La Russie consacrerait 6 % de son PIB à la défense cette année, tandis que l'UE dépense encore en moyenne moins que l'objectif fixé par l'OTAN, soit 2 % du PIB.

Depuis des décennies, l'Europe n'investit pas suffisamment dans notre sécurité et notre défense. Aujourd'hui, nous sommes confrontés au plus grand défi en matière de sécurité depuis la Seconde Guerre mondiale, de sorte qu'il nous faut renforcer notre préparation en matière de défense. Cela nous demandera d'opérer un changement radical et irréversible dans notre réflexion, vers un état d'esprit stratégique en matière de sécurité.

Nous devons donner la priorité à l'Ukraine et également dépenser davantage, de manière plus intelligente et moins fragmentée.

Soutien à l'Ukraine plus que jamais

Tout en renforçant nos capacités de défense, nous devons veiller à ce que l'Ukraine obtienne ce dont elle a besoin sur le champ de bataille. Les soldats ukrainiens ont besoin d'urgence de balles, de missiles et de systèmes de défense aérienne pour contrôler le ciel.

Nous devons utiliser le budget européen pour acheter des équipements militaires pour l'Ukraine - utilisons les bénéfices exceptionnels provenant d'avoirs russes immobilisés pour acheter des armes pour l'Ukraine.

Acheter plus ensemble

D'ici à 2030, nous devrions nous efforcer de doubler nos achats à l'industrie européenne. Cela offrira une prévisibilité accrue à nos entreprises. Les contrats pluriannuels les inciteront en outre à augmenter leurs capacités de production. Cela permettra de renforcer notre industrie de la défense, d'améliorer la préparation en matière de défense et de créer des emplois et de la croissance dans l'ensemble de l'UE.

Faciliter l'accès au financement

Les investissements dans la défense sont certes coûteux mais, sans eux, nous ne pouvons pas accroître notre production dans ce secteur.

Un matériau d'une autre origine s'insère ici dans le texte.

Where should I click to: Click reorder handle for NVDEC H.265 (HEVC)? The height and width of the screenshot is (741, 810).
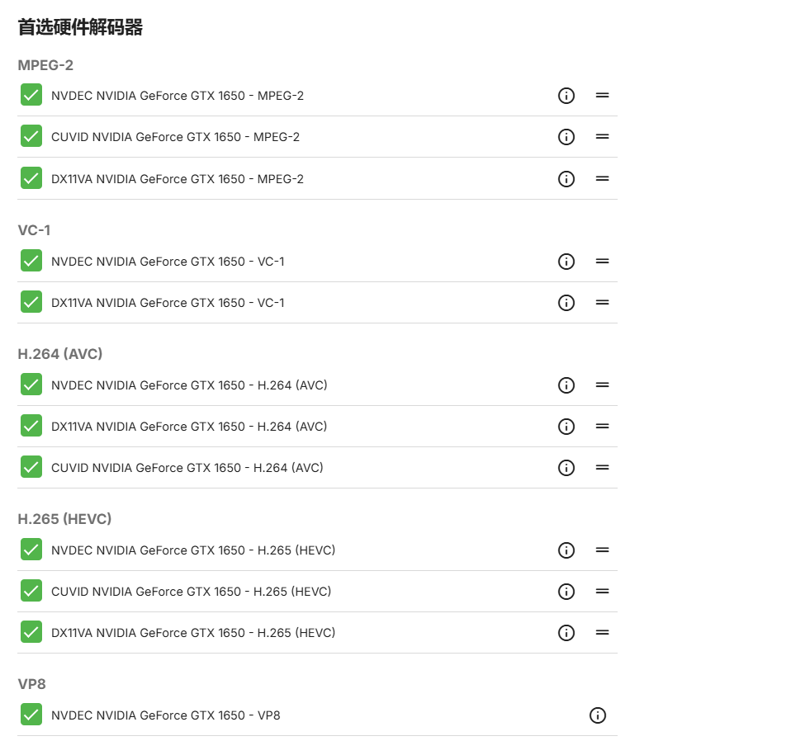click(x=602, y=550)
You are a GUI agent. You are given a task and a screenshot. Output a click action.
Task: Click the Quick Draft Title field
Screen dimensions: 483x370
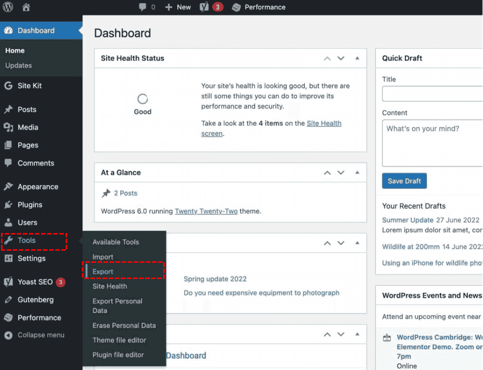(432, 94)
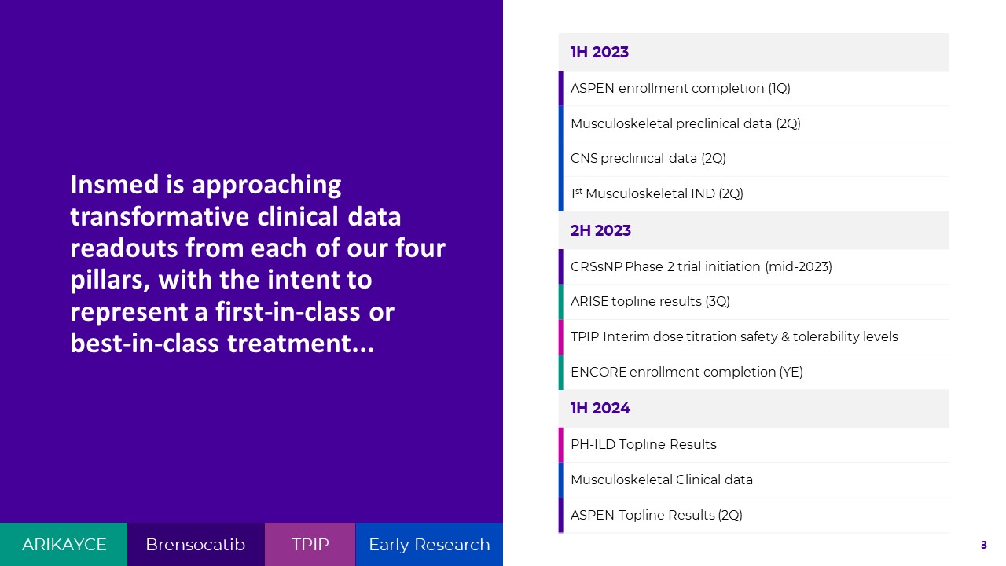The height and width of the screenshot is (566, 1006).
Task: Open the TPIP legend tab
Action: (x=310, y=545)
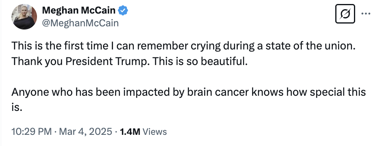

Nous devons faciliter l'accès de l'industrie aux financements tant publics que privés. L'émission d'obligations européennes dans le domaine de la défense afin de lever des fonds pour acheter du matériel ou investir dans notre industrie pourrait également constituer un puissant moyen de renforcer notre base technologique, industrielle et d'innovation.

En outre, nous devons envisager d'élargir le mandat de la Banque européenne d'investissement et adapter la politique de prêt afin de nous permettre d'en faire davantage pour soutenir notre industrie européenne de la défense, c'est-à-dire en modifiant la définition des biens à double usage.

Les dirigeants de l'UE se réunissent à nouveau à Bruxelles deux ans après cette réunion du Conseil européen qui a marqué un tournant. En ce moment crucial de l'histoire mondiale, l'Europe doit être prête dans le domaine de la défense et être à la hauteur de l'urgence de la menace. Ce combat nécessite un leadership fort pour rallier nos citoyens, nos entreprises et nos gouvernements à cet esprit nouveau en matière de sécurité et de défense sur notre continent européen.

Si nous voulons la paix, il faut nous préparer à la guerre.